What are Green's almost primes?

357 Views Asked by At

In a general-audience talk, Ben Green explains his famous proof with Terence Tao as an application of Szemerédi's theorem, but placing the primes within a smaller set of almost-primes in which they have relative density 50%. This may have been a simplification -- all that is needed is a positive lower density.

He shows a slide around 44:30 in the video which gives the primes together with these almost primes, which seem to be:

35, 55, 65, 77, 85, 91, 95, 115, 119, 133, 143, 145, 155, 161, 185, 187, 203, 205, ...

Now he claims that these are "the same numbers that appeared in Chen's theorem", that is, products of two primes, but that doesn't work. For one, many semiprimes are missing from the above list. For another, the primes have relative density 0 in the set of numbers with at most 2 prime factors.

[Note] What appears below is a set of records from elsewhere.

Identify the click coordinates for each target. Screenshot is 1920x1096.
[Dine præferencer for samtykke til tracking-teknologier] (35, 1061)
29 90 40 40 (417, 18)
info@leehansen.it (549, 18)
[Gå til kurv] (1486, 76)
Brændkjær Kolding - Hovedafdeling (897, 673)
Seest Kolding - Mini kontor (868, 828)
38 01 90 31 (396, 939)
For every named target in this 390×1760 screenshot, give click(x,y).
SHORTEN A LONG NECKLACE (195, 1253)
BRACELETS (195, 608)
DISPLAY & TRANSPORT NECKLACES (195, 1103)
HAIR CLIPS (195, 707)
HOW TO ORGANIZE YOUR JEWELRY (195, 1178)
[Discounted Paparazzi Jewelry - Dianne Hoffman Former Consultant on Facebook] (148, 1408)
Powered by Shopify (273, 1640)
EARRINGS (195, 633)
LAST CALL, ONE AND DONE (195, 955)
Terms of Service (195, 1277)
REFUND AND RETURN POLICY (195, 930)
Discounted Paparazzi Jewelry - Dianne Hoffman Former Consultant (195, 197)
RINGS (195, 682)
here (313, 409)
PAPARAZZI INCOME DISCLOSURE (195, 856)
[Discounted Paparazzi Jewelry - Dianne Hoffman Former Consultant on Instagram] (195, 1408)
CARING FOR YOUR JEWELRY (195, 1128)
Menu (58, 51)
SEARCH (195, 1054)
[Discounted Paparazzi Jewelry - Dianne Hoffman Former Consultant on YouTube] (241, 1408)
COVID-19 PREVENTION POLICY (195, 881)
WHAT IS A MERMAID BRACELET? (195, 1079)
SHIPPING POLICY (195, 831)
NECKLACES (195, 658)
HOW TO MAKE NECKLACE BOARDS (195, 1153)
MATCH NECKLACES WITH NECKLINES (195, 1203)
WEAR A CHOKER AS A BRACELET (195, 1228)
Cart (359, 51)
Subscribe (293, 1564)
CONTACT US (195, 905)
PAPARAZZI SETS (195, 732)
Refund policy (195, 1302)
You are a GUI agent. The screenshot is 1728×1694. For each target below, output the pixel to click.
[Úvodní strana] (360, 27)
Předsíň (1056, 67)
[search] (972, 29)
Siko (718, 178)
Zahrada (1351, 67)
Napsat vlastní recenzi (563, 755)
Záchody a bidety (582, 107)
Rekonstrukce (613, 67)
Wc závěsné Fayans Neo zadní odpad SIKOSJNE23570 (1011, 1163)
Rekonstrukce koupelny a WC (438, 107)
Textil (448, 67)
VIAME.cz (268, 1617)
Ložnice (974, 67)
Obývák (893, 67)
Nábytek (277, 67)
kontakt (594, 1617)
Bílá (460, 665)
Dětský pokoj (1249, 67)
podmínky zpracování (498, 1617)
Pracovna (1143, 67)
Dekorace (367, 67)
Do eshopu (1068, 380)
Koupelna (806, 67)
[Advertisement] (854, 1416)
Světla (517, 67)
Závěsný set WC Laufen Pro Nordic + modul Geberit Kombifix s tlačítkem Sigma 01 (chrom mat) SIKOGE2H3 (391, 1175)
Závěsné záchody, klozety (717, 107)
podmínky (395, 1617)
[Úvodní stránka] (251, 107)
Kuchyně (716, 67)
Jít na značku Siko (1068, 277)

So what is this set? I tried to find an explanation in his 2004 paper, but as far as I can tell there is no sequence there, and the relevant portion (Proposition 9.1 if I am not mistaken) is just an existence result on relevant measures, not a concrete measure where at least one could find the numbers which have 'high' weight.

I looked it up in the On-Line Encyclopedia of Integer Sequences and found no results. By omitting terms I could find some hits, special subsequences of odd semiprimes, but nothing promising. (I also tried adding in the primes and searching; no luck.) Even the superseeker failed.

Any ideas?

2

There are 2 best solutions below

0
On BEST ANSWER

The following is a slight oversimplification, but I think it answers the heart of your question: have a look at Definition 9.2 in Green-Tao:

$$\Lambda_R(n) := \sum_{\substack{d\mid n\\d \le R}} \mu(d) \log(R/d).$$

Also note in Definition 9.3 that $R$ is taken as a small positive power $N^{c_k}$, where $[1,N]$ is (more or less) the interval in which one is sieving for arithmetic progressions.

The function $\Lambda^2_R(n)$, gets stretched and chopped in a few ways by Definition 9.3, but it's essentially the concrete measure you're looking for. Notice that when the smallest prime factor of $n$ is at least $R$, then $\Lambda_R(n) = \log R$: these turn out to be (the bulk of) the numbers for which the measure is spikiest. By contrast, if $n$ has some prime factors that are smaller than $R$, then we'll get some cancellation from the sign changes of $\mu$.

While it's theoretically conceivable that some highly composite values of $n$ yield sums which conspire to larger values of $\Lambda_R$, this is just not something that happens often enough to matter. Indeed, the average magnitude of $\Lambda_R$ over a suitably long interval is just $O(1)$, and the average value of $\Lambda_R^2$ is $O(\log R)$ (the point of Section 10 is to prove a much stronger form of this), so that the contribution from just the primes in $[R,N]$ has positive density with respect to the measure.

Although Chen's theorem is usually stated in the simple language of semiprimes, the proof actually yields something quite a bit stronger (see for instance p.483 of Opera de Cribro): there are infinitely many primes $p$ such that $p-2$ has at $\le 2$ prime divisors, each of which is at least $p^{1/8}$.

To make sense of Green's comparison to Chen primes, I think it's reasonable in light of the previous paragraph to approximate "semiprimes" by "numbers $n$ whose prime factors are all larger than $n^{c_k}$", a condition that is in some ways weaker (it allows more than 2 prime factors) and in some ways stronger (they are restricted in size). Most significantly, this addresses your concern about the cardinality of semiprimes. While you are of course correct that there are $N \log \log N / \log N$ semiprimes up to $N$, this does not apply to the second set which is only of size $O(N/\log N)$ (see Buchstab's theorem) and thus comparable to the primes themselves.

5
On

The sequence given (I did not cross-check with the presentation) seems to consist of numbers which are product of two distinct primes, both greater than $3$.